=== Data under study ===
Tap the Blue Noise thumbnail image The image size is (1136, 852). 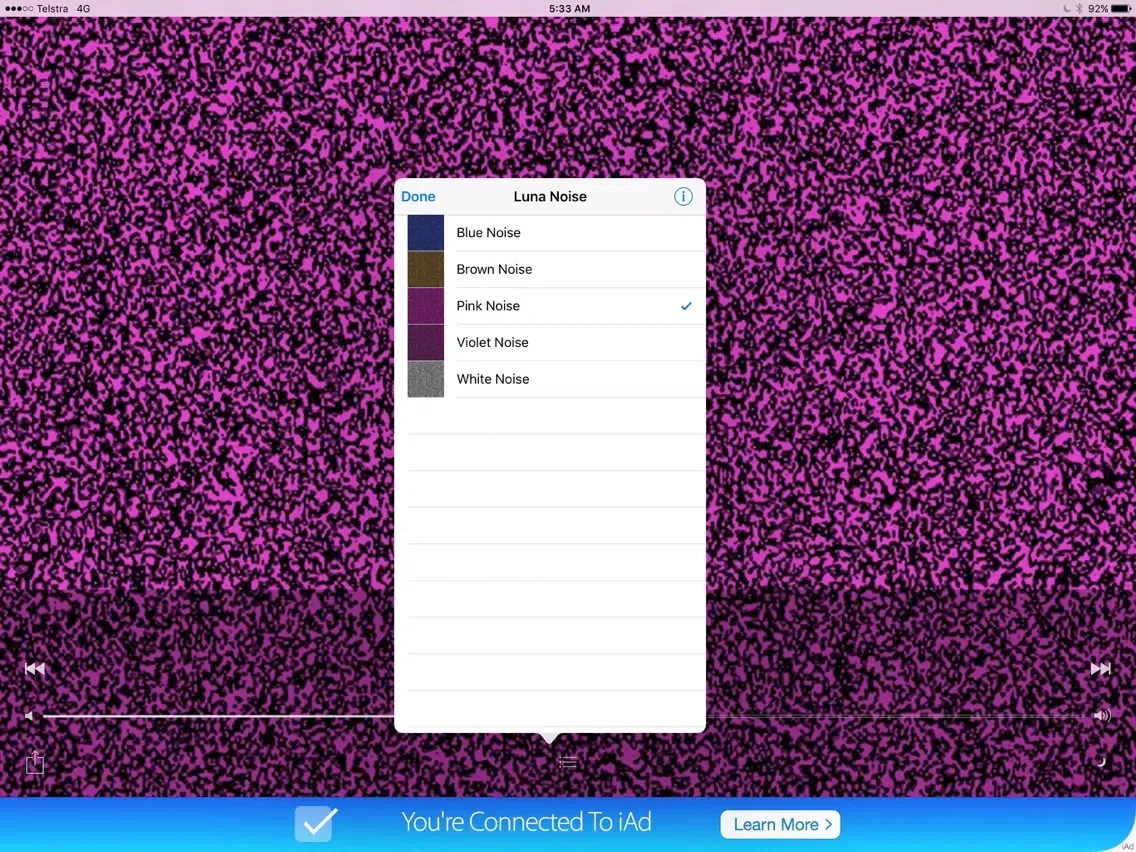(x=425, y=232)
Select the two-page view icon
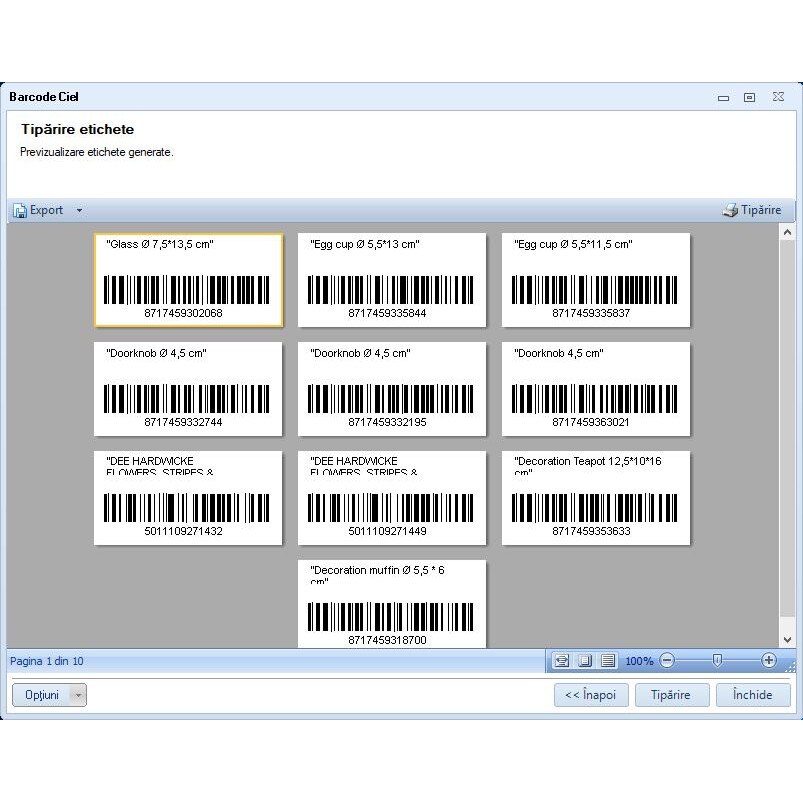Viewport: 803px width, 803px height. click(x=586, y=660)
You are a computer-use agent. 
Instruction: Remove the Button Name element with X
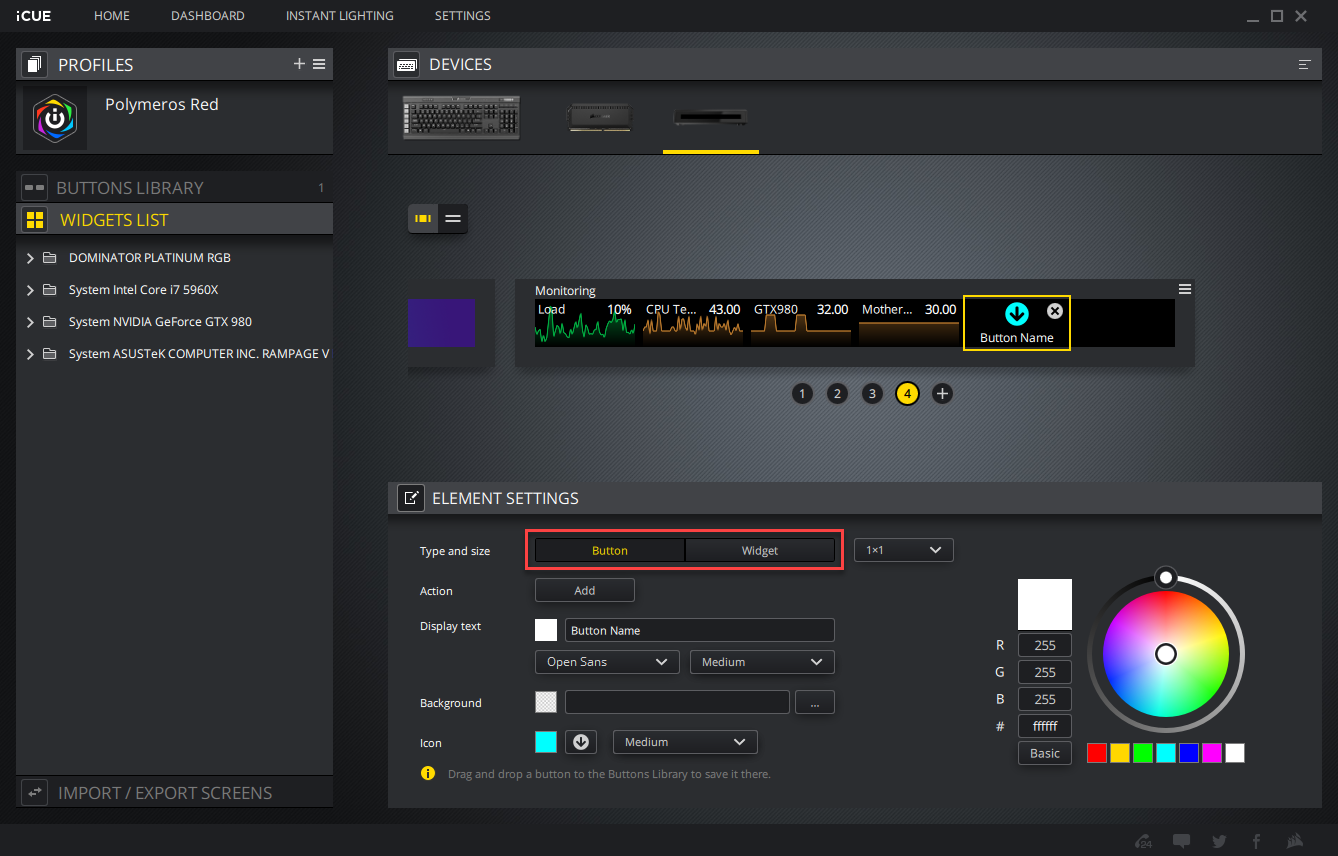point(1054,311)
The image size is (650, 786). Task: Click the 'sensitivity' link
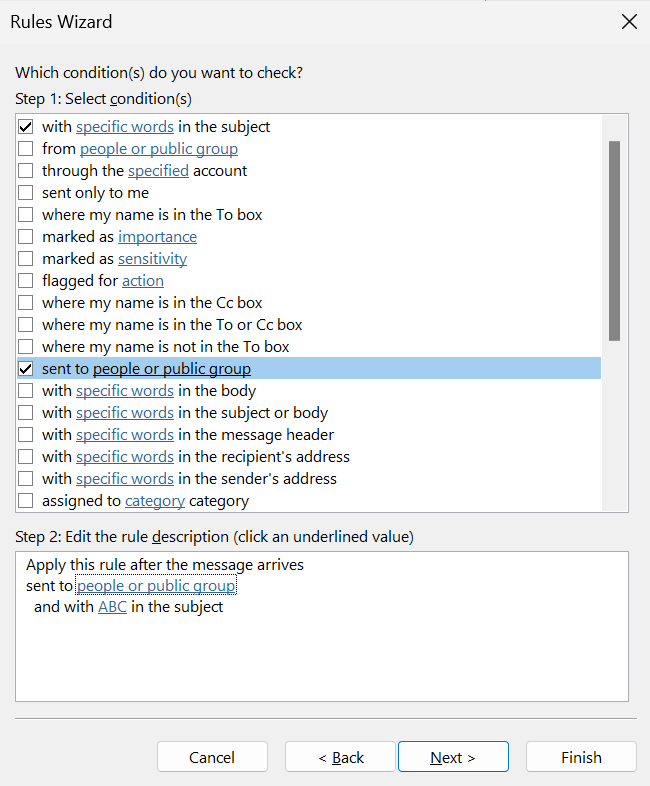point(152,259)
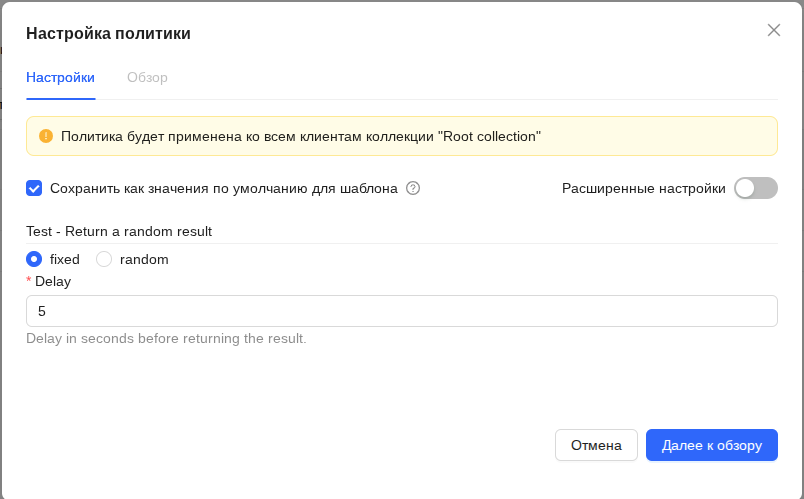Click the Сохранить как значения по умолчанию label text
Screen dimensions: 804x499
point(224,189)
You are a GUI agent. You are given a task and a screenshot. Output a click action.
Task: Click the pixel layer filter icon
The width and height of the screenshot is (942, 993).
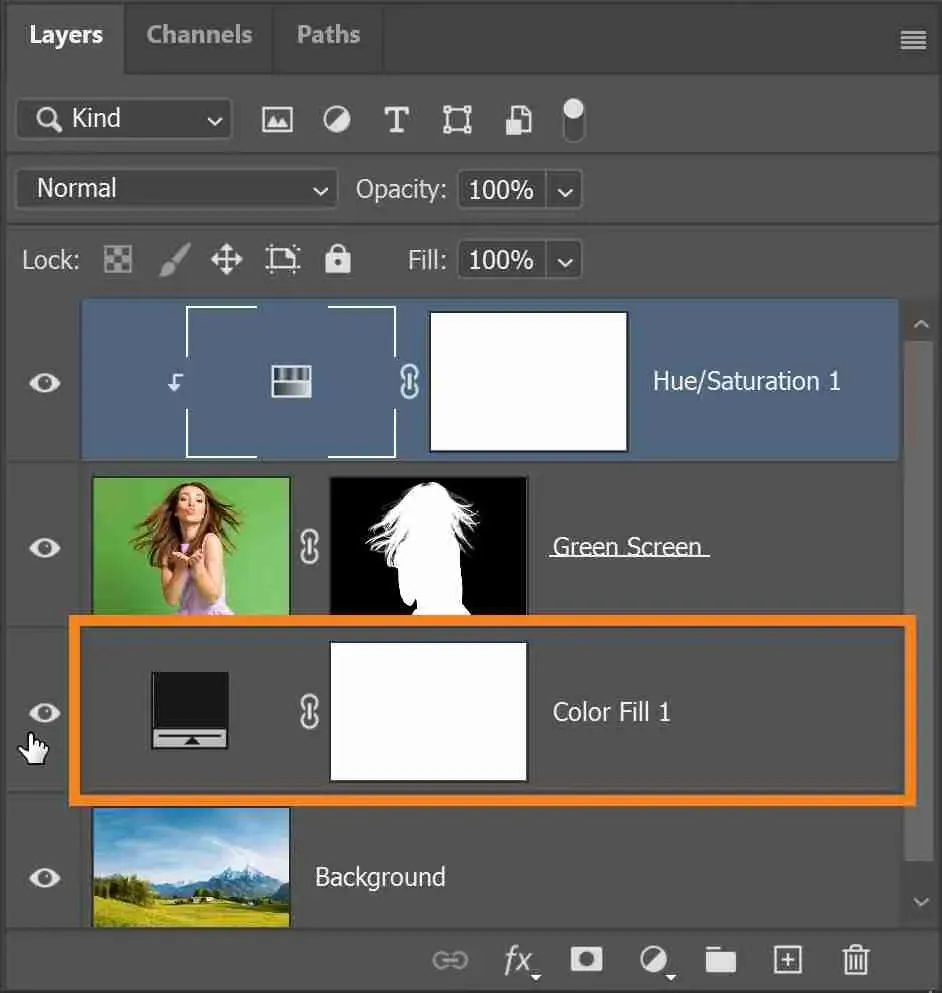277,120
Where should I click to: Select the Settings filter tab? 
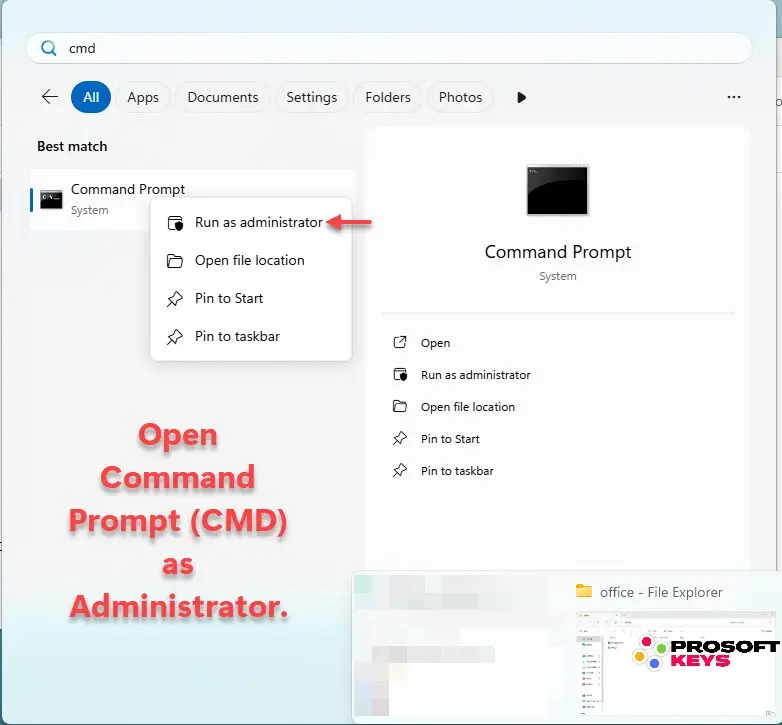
===
#### What the exercise asks
The answer must be every line from the records above that contains "agent".

#### Output below
You are a computer-use agent. 
You are a GUI agent. You are given a task and a screenshot. Output a click action.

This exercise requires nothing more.